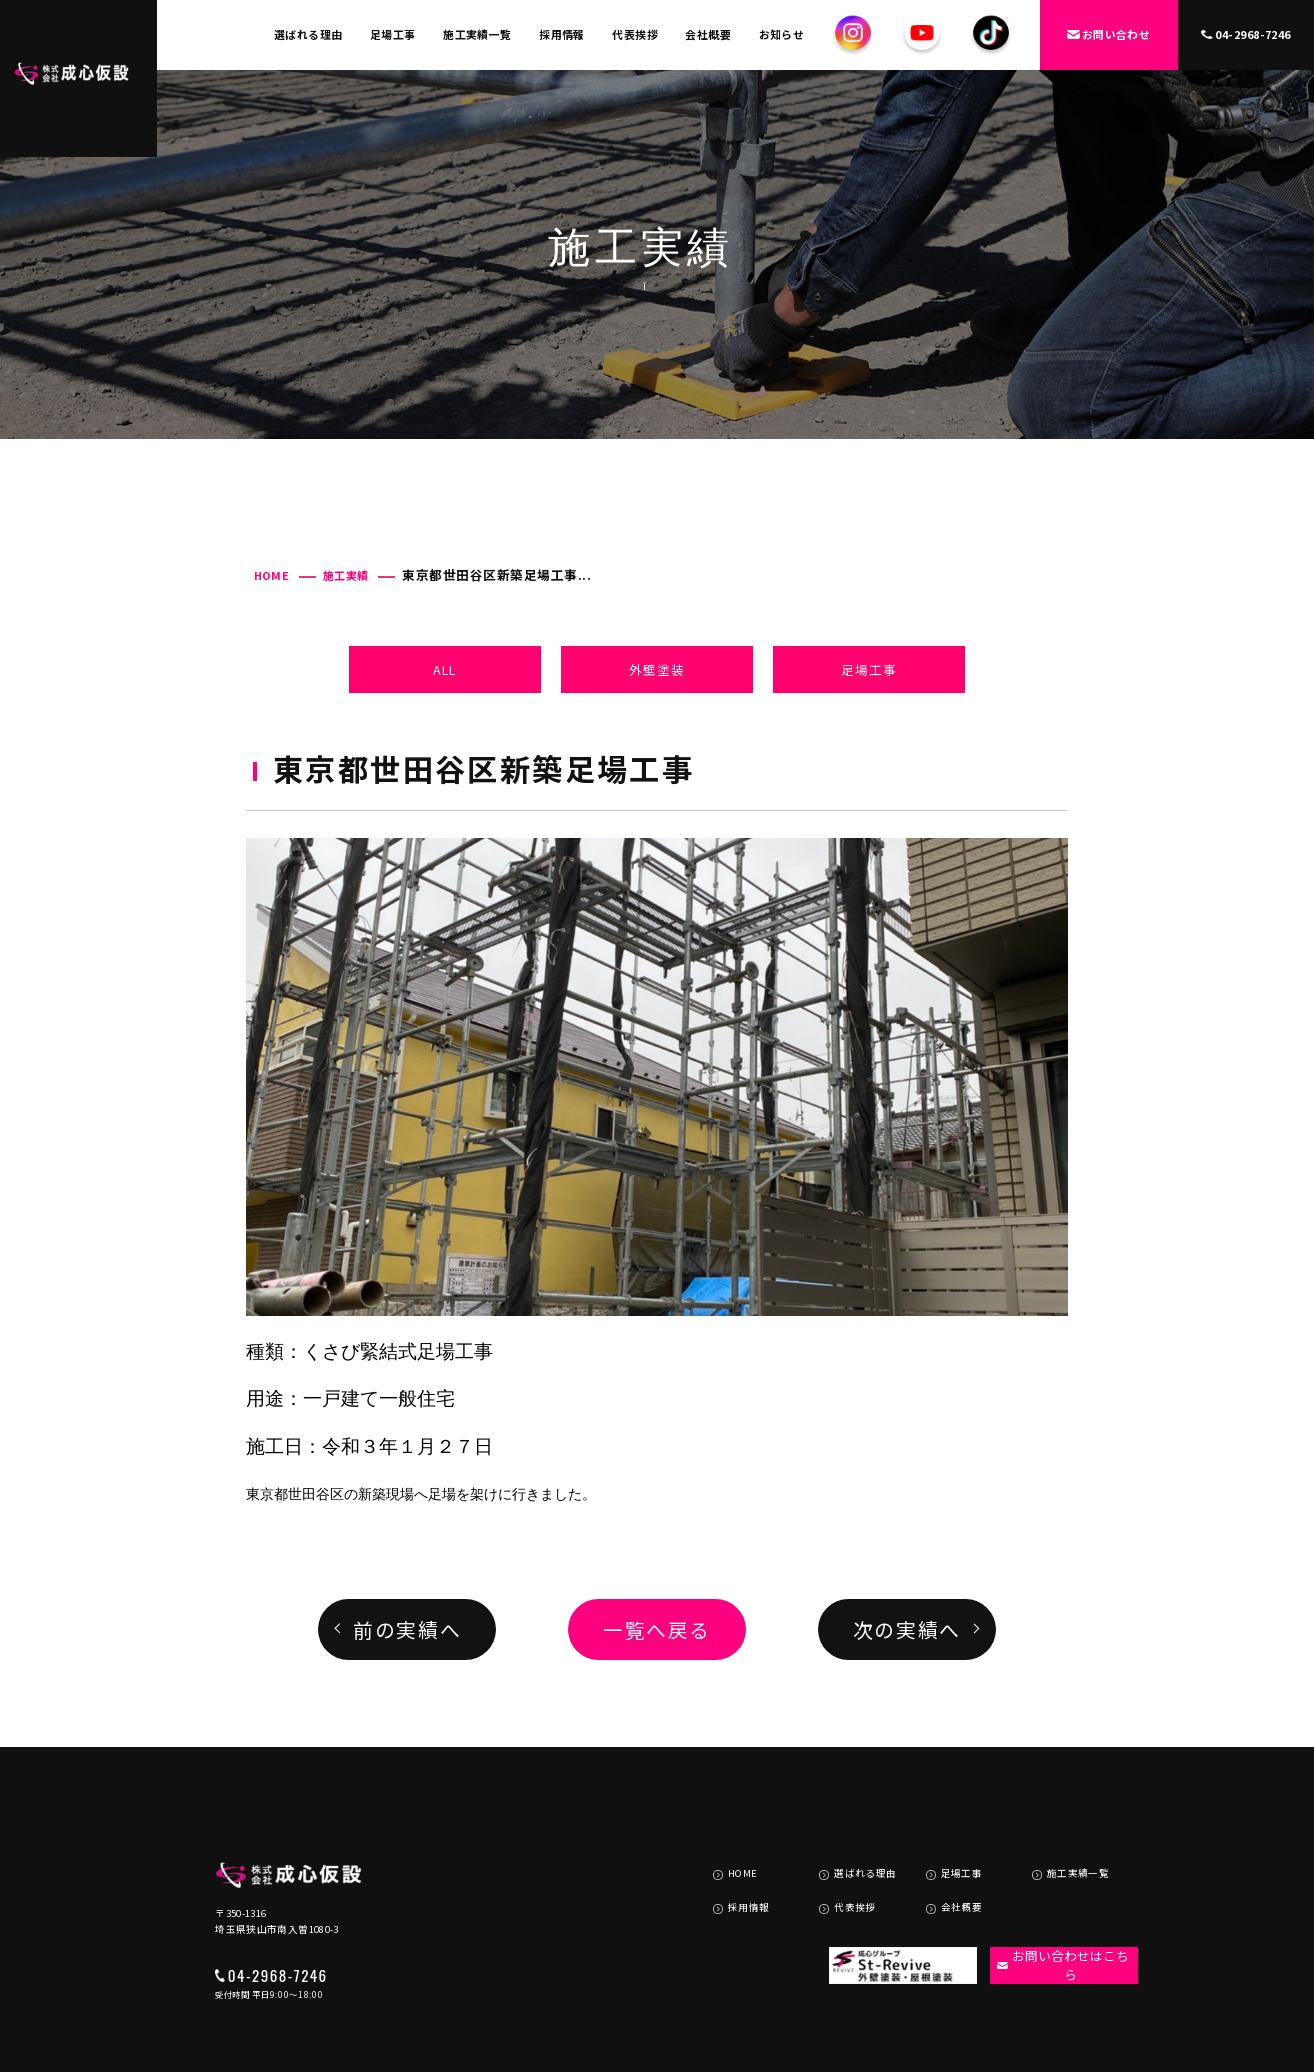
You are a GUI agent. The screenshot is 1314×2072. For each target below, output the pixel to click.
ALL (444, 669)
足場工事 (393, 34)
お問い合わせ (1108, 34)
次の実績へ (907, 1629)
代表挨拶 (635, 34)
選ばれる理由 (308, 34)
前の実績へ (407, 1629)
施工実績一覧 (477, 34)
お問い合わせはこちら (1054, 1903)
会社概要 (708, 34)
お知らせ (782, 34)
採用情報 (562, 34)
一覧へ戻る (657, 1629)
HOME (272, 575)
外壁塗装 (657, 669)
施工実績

[Exercise objective] Reproduce all of the lines above, substituting "point" for "pixel" and changing nothing else. Leave out the picture.

[Full answer]
You are a GUI agent. The screenshot is 1314×2072. For each target below, output the point to click.
ALL (444, 669)
足場工事 (393, 34)
お問い合わせ (1108, 34)
次の実績へ (907, 1629)
代表挨拶 (635, 34)
選ばれる理由 (308, 34)
前の実績へ (407, 1629)
施工実績一覧 (477, 34)
お問い合わせはこちら (1054, 1903)
会社概要 (708, 34)
お知らせ (782, 34)
採用情報 (562, 34)
一覧へ戻る (657, 1629)
HOME (272, 575)
外壁塗装 (657, 669)
施工実績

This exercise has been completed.